## INSTRUCTIONS TO FOLLOW
Everything in the listing should be restated word for word.

::::

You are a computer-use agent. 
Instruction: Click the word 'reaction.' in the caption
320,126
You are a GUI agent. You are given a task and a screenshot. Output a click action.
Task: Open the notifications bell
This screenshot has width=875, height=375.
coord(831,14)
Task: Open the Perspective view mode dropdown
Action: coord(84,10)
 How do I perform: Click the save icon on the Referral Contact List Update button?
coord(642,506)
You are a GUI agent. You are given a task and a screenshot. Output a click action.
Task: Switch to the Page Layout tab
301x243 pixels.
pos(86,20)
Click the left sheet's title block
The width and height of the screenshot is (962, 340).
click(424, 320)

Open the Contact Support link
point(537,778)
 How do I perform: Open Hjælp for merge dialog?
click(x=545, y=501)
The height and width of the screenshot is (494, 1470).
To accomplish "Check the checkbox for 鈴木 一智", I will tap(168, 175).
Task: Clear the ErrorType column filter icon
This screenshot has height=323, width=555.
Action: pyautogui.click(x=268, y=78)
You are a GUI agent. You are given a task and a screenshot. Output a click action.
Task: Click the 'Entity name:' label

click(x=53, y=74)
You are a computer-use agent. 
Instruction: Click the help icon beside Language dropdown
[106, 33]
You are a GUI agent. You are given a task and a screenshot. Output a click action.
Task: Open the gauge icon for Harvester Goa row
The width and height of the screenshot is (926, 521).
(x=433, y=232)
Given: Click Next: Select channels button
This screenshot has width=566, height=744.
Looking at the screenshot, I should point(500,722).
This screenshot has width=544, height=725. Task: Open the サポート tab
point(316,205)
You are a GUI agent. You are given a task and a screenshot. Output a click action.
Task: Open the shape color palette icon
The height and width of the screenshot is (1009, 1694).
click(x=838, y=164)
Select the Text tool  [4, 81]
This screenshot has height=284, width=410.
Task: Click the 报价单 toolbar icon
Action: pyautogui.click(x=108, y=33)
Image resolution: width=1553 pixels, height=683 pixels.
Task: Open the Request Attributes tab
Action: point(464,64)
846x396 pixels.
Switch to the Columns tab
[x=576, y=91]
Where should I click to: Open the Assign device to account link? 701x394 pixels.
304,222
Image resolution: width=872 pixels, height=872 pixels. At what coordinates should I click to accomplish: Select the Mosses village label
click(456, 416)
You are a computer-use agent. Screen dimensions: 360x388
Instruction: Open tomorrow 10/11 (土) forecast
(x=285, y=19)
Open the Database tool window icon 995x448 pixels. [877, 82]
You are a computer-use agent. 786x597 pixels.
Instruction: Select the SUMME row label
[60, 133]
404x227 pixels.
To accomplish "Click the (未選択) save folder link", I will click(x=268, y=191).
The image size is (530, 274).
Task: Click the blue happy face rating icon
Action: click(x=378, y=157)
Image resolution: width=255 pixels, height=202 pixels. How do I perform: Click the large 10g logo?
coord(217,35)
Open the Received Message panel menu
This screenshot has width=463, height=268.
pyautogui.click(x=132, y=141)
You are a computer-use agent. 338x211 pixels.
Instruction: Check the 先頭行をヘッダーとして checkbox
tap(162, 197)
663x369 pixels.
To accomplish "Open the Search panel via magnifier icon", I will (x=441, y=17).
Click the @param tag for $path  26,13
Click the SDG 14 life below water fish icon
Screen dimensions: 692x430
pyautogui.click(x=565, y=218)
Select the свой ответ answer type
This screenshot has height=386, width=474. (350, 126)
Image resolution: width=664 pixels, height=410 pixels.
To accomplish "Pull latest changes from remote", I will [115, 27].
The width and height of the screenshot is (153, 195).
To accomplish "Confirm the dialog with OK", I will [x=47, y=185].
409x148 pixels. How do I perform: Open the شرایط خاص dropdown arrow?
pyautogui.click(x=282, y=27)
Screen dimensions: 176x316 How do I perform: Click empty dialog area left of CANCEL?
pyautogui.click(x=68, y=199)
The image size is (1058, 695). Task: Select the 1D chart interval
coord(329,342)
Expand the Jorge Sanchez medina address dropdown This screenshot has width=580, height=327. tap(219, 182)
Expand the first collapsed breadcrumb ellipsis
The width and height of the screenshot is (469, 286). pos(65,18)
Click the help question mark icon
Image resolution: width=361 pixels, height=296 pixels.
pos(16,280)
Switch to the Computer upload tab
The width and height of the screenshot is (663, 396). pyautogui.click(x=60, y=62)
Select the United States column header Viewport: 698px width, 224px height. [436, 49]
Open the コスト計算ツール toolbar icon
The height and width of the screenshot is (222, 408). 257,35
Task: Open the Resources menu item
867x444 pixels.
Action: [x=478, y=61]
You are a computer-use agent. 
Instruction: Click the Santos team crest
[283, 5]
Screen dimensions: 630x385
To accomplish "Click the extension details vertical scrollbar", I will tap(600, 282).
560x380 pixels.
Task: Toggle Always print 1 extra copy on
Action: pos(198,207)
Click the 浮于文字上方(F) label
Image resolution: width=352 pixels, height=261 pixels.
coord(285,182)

::::

## TASK OUTPUT
You are a computer-use agent. 
Instruction: Click the word 'reaction.' in the caption
320,126
You are a GUI agent. You are given a task and a screenshot. Output a click action.
Task: Open the notifications bell
This screenshot has width=875, height=375.
coord(831,14)
Task: Open the Perspective view mode dropdown
Action: coord(84,10)
 How do I perform: Click the save icon on the Referral Contact List Update button?
coord(642,506)
You are a GUI agent. You are given a task and a screenshot. Output a click action.
Task: Switch to the Page Layout tab
301x243 pixels.
pos(86,20)
Click the left sheet's title block
The width and height of the screenshot is (962, 340).
click(424, 320)

Open the Contact Support link
point(537,778)
 How do I perform: Open Hjælp for merge dialog?
click(x=545, y=501)
The height and width of the screenshot is (494, 1470).
To accomplish "Check the checkbox for 鈴木 一智", I will tap(168, 175).
Task: Clear the ErrorType column filter icon
This screenshot has height=323, width=555.
Action: pyautogui.click(x=268, y=78)
You are a GUI agent. You are given a task and a screenshot. Output a click action.
Task: Click the 'Entity name:' label

click(x=53, y=74)
You are a computer-use agent. 
Instruction: Click the help icon beside Language dropdown
[106, 33]
You are a GUI agent. You are given a task and a screenshot. Output a click action.
Task: Open the gauge icon for Harvester Goa row
The width and height of the screenshot is (926, 521).
(x=433, y=232)
Given: Click Next: Select channels button
This screenshot has width=566, height=744.
Looking at the screenshot, I should point(500,722).
This screenshot has width=544, height=725. Task: Open the サポート tab
point(316,205)
You are a GUI agent. You are given a task and a screenshot. Output a click action.
Task: Open the shape color palette icon
The height and width of the screenshot is (1009, 1694).
click(x=838, y=164)
Select the Text tool  [4, 81]
This screenshot has height=284, width=410.
Task: Click the 报价单 toolbar icon
Action: pyautogui.click(x=108, y=33)
Image resolution: width=1553 pixels, height=683 pixels.
Task: Open the Request Attributes tab
Action: point(464,64)
846x396 pixels.
Switch to the Columns tab
[x=576, y=91]
Where should I click to: Open the Assign device to account link? 701x394 pixels.
304,222
Image resolution: width=872 pixels, height=872 pixels. At what coordinates should I click to accomplish: Select the Mosses village label
click(456, 416)
You are a computer-use agent. Screen dimensions: 360x388
Instruction: Open tomorrow 10/11 (土) forecast
(x=285, y=19)
Open the Database tool window icon 995x448 pixels. [877, 82]
You are a computer-use agent. 786x597 pixels.
Instruction: Select the SUMME row label
[60, 133]
404x227 pixels.
To accomplish "Click the (未選択) save folder link", I will click(x=268, y=191).
The image size is (530, 274).
Task: Click the blue happy face rating icon
Action: click(x=378, y=157)
Image resolution: width=255 pixels, height=202 pixels. How do I perform: Click the large 10g logo?
coord(217,35)
Open the Received Message panel menu
This screenshot has width=463, height=268.
pyautogui.click(x=132, y=141)
You are a computer-use agent. 338x211 pixels.
Instruction: Check the 先頭行をヘッダーとして checkbox
tap(162, 197)
663x369 pixels.
To accomplish "Open the Search panel via magnifier icon", I will (x=441, y=17).
Click the @param tag for $path  26,13
Click the SDG 14 life below water fish icon
Screen dimensions: 692x430
pyautogui.click(x=565, y=218)
Select the свой ответ answer type
This screenshot has height=386, width=474. (350, 126)
Image resolution: width=664 pixels, height=410 pixels.
To accomplish "Pull latest changes from remote", I will [115, 27].
The width and height of the screenshot is (153, 195).
To accomplish "Confirm the dialog with OK", I will [x=47, y=185].
409x148 pixels. How do I perform: Open the شرایط خاص dropdown arrow?
pyautogui.click(x=282, y=27)
Screen dimensions: 176x316 How do I perform: Click empty dialog area left of CANCEL?
pyautogui.click(x=68, y=199)
The image size is (1058, 695). Task: Select the 1D chart interval
coord(329,342)
Expand the Jorge Sanchez medina address dropdown This screenshot has width=580, height=327. tap(219, 182)
Expand the first collapsed breadcrumb ellipsis
The width and height of the screenshot is (469, 286). pos(65,18)
Click the help question mark icon
Image resolution: width=361 pixels, height=296 pixels.
pos(16,280)
Switch to the Computer upload tab
The width and height of the screenshot is (663, 396). pyautogui.click(x=60, y=62)
Select the United States column header Viewport: 698px width, 224px height. [436, 49]
Open the コスト計算ツール toolbar icon
The height and width of the screenshot is (222, 408). 257,35
Task: Open the Resources menu item
867x444 pixels.
Action: [x=478, y=61]
You are a computer-use agent. 
Instruction: Click the Santos team crest
[283, 5]
Screen dimensions: 630x385
To accomplish "Click the extension details vertical scrollbar", I will tap(600, 282).
560x380 pixels.
Task: Toggle Always print 1 extra copy on
Action: pos(198,207)
Click the 浮于文字上方(F) label
Image resolution: width=352 pixels, height=261 pixels.
coord(285,182)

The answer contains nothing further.